Variants with keywords “conflicting” and “no or uncertain interpretation” of pathogenicity and other such keywords as “uncertain significance, association, risk factor, affects” were selected and analysed using a combination of three tools to ascertain their effect. We used CADD scores, Polyphen_DIV and SIFT predictions from ANNOVAR (Wang, Li, & Hakonarson, 2010). A score of 3 has been assigned Variant of Uncertain Significance if all three tools predict pathogenicity with following criteria - deleterious in SIFT, Probably Damaging (D) in Polyphen , >=20 CADD and this we classified as (VUS-I). A score of 2.5 was assigned if the variant is deleterious in SIFT, Possibly Damaging (P) n Polyphen , >=20 CADD and was assigned as VUS-II.
Annotation of genes and variants associated rare and complex disorders: Inborn errors of metabolism (IEM), MODY, Cystic fibrosis, hereditary cancers and other hereditary conditions using different resources.
  1. Genes associated with different IEM classes were retrieved from The Monarch Initiative database (https://monarchinitiative.org/) (Mungall et al., 2016). 419 unique genes for IEM related to four classes- carbohydrate, amino acid, thyroid and energy metabolism as well as subclasses defined under different every IEM class is provided in Table S2 andFigure S1 .

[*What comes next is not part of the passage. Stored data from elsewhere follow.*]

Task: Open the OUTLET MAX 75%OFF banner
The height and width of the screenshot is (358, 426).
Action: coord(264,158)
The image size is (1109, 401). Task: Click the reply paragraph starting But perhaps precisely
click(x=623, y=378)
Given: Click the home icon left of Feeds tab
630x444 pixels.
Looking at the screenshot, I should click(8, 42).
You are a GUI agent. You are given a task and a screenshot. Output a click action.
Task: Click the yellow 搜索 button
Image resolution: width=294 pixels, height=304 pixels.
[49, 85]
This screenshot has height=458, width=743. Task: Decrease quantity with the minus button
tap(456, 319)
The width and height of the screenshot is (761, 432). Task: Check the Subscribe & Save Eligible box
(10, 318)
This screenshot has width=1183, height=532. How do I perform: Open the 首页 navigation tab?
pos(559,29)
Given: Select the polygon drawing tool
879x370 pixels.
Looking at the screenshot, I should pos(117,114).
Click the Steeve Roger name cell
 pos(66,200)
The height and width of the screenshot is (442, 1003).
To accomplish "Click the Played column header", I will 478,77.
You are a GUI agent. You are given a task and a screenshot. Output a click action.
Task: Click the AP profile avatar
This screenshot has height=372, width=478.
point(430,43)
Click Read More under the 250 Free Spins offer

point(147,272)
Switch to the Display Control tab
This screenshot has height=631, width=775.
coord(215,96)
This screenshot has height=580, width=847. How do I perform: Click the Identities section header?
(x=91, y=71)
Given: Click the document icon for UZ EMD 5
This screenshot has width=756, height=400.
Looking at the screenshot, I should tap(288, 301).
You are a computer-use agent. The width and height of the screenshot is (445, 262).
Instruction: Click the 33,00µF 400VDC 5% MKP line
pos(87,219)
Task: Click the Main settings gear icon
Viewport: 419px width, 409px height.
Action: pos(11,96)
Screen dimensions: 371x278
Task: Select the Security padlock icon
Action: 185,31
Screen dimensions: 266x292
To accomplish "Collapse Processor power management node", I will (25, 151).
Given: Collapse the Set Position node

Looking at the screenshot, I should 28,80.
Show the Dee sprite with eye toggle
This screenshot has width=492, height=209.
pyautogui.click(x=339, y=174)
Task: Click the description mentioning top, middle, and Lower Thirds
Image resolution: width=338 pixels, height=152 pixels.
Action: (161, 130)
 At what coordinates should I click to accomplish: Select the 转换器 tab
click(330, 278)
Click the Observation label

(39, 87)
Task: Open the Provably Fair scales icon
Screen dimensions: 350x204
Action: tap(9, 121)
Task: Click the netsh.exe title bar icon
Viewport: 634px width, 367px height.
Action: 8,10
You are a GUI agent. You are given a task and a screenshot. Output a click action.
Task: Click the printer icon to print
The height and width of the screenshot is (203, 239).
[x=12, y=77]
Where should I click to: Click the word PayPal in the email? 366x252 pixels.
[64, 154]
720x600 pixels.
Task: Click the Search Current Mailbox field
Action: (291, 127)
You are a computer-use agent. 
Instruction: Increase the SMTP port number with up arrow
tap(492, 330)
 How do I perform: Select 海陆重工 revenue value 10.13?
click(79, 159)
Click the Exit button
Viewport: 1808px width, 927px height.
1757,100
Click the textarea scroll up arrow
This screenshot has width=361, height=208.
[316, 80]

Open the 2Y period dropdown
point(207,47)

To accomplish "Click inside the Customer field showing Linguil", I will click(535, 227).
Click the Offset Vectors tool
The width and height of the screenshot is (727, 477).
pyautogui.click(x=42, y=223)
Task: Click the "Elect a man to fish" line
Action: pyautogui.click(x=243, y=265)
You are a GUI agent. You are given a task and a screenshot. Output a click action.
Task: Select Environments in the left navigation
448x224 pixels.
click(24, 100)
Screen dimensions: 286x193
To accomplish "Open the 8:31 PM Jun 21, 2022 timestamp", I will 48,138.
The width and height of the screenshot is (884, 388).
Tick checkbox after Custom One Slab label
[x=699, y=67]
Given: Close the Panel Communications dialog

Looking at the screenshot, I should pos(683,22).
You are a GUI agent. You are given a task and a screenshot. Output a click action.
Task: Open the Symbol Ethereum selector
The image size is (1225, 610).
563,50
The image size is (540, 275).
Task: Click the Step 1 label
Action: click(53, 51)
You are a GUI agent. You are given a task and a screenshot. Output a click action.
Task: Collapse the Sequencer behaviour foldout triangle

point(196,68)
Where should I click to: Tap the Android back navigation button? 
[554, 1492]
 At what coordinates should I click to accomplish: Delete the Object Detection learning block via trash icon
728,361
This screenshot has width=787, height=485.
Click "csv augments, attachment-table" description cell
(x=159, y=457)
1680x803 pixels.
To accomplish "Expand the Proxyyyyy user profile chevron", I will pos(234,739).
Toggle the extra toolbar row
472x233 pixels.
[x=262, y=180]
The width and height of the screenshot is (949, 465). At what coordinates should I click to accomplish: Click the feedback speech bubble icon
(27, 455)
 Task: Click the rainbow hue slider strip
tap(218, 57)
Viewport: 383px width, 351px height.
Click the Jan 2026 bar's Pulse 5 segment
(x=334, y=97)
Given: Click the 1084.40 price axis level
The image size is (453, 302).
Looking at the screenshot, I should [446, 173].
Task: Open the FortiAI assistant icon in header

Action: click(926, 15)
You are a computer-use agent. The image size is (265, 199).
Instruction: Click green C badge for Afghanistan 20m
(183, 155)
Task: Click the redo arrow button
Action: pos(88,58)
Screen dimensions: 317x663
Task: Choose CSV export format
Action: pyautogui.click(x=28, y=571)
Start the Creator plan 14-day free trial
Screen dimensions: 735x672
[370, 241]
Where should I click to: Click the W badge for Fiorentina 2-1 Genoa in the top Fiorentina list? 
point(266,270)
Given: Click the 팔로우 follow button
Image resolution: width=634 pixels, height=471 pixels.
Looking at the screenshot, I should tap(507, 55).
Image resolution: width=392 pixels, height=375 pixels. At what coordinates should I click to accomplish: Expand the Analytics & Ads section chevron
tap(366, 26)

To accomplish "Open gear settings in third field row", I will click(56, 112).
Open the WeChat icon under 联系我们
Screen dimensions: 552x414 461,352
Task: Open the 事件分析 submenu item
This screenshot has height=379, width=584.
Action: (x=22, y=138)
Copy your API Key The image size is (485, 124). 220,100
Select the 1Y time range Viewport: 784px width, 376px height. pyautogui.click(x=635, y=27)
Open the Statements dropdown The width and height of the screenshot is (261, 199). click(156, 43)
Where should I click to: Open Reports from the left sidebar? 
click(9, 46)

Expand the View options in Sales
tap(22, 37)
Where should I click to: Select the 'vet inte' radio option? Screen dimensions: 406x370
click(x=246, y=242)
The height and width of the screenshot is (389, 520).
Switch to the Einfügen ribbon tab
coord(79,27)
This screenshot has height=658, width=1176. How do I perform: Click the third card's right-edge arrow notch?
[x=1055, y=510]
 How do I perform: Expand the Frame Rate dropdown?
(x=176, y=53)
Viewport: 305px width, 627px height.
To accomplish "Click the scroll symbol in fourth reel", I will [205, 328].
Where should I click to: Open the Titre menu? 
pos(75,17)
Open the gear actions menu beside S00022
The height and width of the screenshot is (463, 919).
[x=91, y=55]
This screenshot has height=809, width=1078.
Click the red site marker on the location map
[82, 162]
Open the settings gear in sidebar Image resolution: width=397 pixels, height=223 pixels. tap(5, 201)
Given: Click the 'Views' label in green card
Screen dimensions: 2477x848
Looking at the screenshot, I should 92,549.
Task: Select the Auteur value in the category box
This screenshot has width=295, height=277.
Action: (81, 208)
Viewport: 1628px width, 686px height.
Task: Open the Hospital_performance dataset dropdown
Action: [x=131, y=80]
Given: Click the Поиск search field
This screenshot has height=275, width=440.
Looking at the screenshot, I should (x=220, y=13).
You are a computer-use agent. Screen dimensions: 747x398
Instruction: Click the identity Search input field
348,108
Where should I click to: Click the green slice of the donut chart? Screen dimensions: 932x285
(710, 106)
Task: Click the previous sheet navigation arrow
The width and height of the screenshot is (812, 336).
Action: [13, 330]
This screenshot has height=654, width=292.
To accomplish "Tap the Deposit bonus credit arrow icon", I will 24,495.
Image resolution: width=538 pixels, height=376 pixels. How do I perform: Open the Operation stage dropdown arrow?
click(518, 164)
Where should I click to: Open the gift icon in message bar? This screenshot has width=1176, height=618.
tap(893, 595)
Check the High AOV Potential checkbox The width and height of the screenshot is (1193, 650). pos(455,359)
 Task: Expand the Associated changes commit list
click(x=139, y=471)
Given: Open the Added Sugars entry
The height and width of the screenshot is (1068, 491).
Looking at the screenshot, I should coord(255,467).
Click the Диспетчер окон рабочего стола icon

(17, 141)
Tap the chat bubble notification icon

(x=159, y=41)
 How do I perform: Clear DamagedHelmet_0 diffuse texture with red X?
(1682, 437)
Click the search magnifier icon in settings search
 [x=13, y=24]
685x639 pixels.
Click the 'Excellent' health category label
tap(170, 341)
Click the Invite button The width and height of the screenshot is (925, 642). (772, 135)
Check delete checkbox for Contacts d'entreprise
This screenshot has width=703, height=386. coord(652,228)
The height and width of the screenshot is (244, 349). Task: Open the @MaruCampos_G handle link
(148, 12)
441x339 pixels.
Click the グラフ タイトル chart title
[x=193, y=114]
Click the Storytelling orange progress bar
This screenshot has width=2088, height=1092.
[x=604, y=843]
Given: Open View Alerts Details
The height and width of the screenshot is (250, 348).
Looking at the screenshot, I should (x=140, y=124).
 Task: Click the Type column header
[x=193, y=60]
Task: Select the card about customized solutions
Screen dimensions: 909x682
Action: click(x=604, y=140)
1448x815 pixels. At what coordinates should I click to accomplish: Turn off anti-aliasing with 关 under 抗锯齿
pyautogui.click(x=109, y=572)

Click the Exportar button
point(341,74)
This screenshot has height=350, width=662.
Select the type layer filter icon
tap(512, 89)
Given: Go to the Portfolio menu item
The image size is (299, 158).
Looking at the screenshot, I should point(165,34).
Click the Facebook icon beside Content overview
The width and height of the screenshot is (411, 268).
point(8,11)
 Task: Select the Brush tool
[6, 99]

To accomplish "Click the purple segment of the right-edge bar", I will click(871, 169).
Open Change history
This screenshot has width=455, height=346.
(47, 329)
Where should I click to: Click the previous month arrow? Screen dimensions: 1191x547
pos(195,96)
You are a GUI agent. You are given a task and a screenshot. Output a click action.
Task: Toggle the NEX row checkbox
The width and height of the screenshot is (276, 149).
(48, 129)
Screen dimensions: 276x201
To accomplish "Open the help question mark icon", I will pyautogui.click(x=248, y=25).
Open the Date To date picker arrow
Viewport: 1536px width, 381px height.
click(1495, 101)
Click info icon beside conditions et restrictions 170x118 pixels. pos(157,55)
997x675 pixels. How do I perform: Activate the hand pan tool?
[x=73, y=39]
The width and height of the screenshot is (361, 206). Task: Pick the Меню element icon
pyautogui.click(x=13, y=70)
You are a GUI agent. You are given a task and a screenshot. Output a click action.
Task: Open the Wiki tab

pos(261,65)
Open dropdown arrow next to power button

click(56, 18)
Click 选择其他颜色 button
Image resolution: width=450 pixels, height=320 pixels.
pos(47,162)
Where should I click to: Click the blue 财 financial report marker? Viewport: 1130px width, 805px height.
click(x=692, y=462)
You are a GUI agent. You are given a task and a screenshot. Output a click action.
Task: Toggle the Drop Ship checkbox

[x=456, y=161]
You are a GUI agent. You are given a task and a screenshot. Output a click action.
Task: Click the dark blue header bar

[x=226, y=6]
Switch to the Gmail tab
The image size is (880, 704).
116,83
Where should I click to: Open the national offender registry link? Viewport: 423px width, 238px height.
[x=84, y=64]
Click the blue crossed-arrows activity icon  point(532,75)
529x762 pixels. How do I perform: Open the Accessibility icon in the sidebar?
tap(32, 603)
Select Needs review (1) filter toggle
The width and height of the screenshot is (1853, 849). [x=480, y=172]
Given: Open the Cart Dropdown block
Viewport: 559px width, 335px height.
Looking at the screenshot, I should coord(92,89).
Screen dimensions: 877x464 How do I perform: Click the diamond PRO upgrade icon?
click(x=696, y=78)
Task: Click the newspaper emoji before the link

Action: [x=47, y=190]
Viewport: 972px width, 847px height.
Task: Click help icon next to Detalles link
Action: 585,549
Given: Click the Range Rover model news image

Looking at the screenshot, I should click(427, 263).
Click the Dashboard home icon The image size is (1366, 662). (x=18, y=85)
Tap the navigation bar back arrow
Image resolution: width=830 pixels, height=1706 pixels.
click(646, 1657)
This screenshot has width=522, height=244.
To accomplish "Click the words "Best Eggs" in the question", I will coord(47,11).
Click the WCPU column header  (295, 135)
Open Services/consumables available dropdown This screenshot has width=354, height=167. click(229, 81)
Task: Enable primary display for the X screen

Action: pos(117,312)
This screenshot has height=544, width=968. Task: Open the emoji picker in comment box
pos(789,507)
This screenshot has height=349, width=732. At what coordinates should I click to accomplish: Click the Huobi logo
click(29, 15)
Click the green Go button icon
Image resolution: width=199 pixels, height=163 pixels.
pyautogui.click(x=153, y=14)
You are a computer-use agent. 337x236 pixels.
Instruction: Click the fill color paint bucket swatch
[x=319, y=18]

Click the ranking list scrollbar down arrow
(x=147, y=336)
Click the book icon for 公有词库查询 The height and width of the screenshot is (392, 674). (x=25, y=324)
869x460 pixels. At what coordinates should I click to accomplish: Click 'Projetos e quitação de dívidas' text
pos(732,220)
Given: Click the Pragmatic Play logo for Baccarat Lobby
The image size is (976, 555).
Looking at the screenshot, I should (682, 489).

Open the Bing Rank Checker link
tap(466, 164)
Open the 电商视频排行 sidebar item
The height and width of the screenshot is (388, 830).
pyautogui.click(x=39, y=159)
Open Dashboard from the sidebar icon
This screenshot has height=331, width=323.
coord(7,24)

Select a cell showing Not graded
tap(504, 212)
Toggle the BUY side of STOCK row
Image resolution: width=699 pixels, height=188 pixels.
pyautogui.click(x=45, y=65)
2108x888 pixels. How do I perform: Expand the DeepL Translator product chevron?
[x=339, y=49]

  2. Maturity onset diabetes of the young (MODY) associated genes: This data is compiled from two sources. Source A – DiabetesGenes (https://www.diabetesgenes.org/tests-for-diabetes-subtypes/a-new-test-for-all-mody-genes/) houses 33 genes, implicated in MODY or its related form like MIDD (maternally inherited diabetes and deafness) or partial lipodystrophy and Source B: Fidrous et al. 2018 compiled and classified genes into 14 MODY subtypes (Firdous et al., 2018). Table S3 provides annotation of 35 genes associated with MODY.
  3. Germline Variants in Hereditary cancers: List of 851 Genetic variants in 99 cancer predisposing genes that are associated with hereditary cancers is provided in the study by Huang et al. Table S4
  4. Genetic Variants associated with Cystic Fibrosis Table S5 : CFTR2 (https://www.cftr2.org/) database which reports pathogenic variants in cystic fibrosis transmembrane conductance regulator (CFTR) gene from 88,664 patients (Sosnay et al., 2013). Data was downloaded from - https://www.cftr2.org/sites/default/files/CFTR2_11March2019%20%281%29.xlsx. We prioritized 28 pathogenic variants from cystic fibrosis transmembrane conductance regulator (CFTR) gene. This included classical Cystic Fibrosis (CF) causing Phenylalanine 508 (F508) deletion (rs113993960) which has ~70% frequency in CFTR2 database. To investigate the haplotype origin of most common F508del mutation in CFTR gene, we performed haplotype analysis using genotype data on 4389 variants from 1000 genomes project. These genotype datasets were divided separately for the four major group of populations. We first selected those variants (209) that have frequency of ≥0.05 in European populations. Tagger was used to identify tag SNPs and we also included less frequent F508del variant with tag SNPs to identify the segregation of this variant on different haplotype backgrounds. The frequency of the inferred haplotypes was estimated using PHASE algorithm (Stephens, Smith, & Donnelly, 2001)Table S6 .
  5. Among other hereditary conditions, variants with high occurrence (≥5) were analyzed for disorders viz. Neurological and other neuromuscular disorders, Cardiac disorders, Cornelia de Lange syndrome and other syndromic disorders.
  6. We also shortlisted 30 variants relevant from pharmacogenomics perspective which are tagged with the keyword “drug response” in ClinVar (Table S7 ).